Security researchers at Radware have demonstrated how they tricked OpenAI’s ChatGPT into extracting sensitive data from a user’s Gmail inbox using a vulnerability they call “Shadow Leak.”
The attack, which was revealed this week, used a technique called prompt injection to manipulate an AI agent named Deep Research that had been granted access to the user’s emails. The entire attack took place on OpenAI’s cloud infrastructure, bypassing traditional cybersecurity defenses. OpenAI patched the vulnerability after Radware reported it in June.
How the Shadow Leak attack works
The experiment targeted AI agents, which are designed to perform tasks autonomously on a user’s behalf, such as accessing personal accounts like email. In this case, the Deep Research agent, which is embedded in ChatGPT, was given permission to interact with a user’s Gmail account.
The researchers crafted an email containing malicious instructions hidden as invisible white text on a white background. This email was then sent to the target’s Gmail inbox. The hidden commands remained dormant until the user activated the Deep Research agent for a routine task. When the agent scanned the inbox, it encountered the prompt injection and followed the attacker’s instructions instead of the user’s. The agent then proceeded to search the inbox for sensitive information, such as HR-related emails and personal details, and sent that data to the researchers without the user’s knowledge.
The researchers described the process of developing the attack as “a rollercoaster of failed attempts, frustrating roadblocks, and, finally, a breakthrough.”

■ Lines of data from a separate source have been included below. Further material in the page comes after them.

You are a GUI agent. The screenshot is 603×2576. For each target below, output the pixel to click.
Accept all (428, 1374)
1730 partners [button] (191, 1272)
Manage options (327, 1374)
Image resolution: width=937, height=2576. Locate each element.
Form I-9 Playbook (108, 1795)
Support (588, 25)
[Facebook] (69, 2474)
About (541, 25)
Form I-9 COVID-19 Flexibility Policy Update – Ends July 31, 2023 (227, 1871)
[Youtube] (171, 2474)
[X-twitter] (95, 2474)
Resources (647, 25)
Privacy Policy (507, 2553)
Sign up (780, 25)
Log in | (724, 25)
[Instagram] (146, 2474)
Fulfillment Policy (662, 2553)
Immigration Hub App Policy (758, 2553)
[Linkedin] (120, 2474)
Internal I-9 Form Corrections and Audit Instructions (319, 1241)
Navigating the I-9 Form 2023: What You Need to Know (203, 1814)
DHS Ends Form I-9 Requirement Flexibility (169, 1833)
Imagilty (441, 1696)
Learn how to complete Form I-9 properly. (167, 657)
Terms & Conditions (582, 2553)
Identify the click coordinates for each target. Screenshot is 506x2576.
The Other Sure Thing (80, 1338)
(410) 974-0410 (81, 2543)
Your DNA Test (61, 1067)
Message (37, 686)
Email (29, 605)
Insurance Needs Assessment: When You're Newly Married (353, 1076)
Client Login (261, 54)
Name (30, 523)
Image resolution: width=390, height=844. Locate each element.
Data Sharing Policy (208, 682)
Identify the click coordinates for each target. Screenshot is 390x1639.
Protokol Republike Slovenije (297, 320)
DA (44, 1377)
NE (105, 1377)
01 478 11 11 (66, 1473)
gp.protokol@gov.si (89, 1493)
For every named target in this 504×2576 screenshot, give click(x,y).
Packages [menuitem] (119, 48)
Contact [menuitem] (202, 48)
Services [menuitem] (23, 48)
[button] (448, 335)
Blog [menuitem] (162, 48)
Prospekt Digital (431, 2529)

A cloud-based attack that bypasses traditional security
A key aspect of the Shadow Leak attack is that it operates entirely on OpenAI’s cloud infrastructure, not on the user’s local device. This makes it undetectable by conventional cybersecurity tools like antivirus software, which monitor a user’s computer or phone for malicious activity. By leveraging the AI’s own infrastructure, the attack can proceed without leaving any trace on the user’s end.
Potential for a wider range of attacks
Radware’s proof-of-concept also identified potential risks for other services that integrate with the Deep Research agent. The researchers stated that the same prompt injection technique could be used to target connections to Outlook, GitHub, Google Drive, and Dropbox.
“The same technique can be applied to these additional connectors to exfiltrate highly sensitive business data such as contracts, meeting notes or customer records.”
Prompt injection is a known vulnerability that has been used in various real-world attacks, from manipulating academic peer reviews to taking control of smart home devices. OpenAI has since patched the specific flaw that enabled the Shadow Leak attack, but the research highlights the ongoing security challenges posed by the increasing autonomy of AI agents.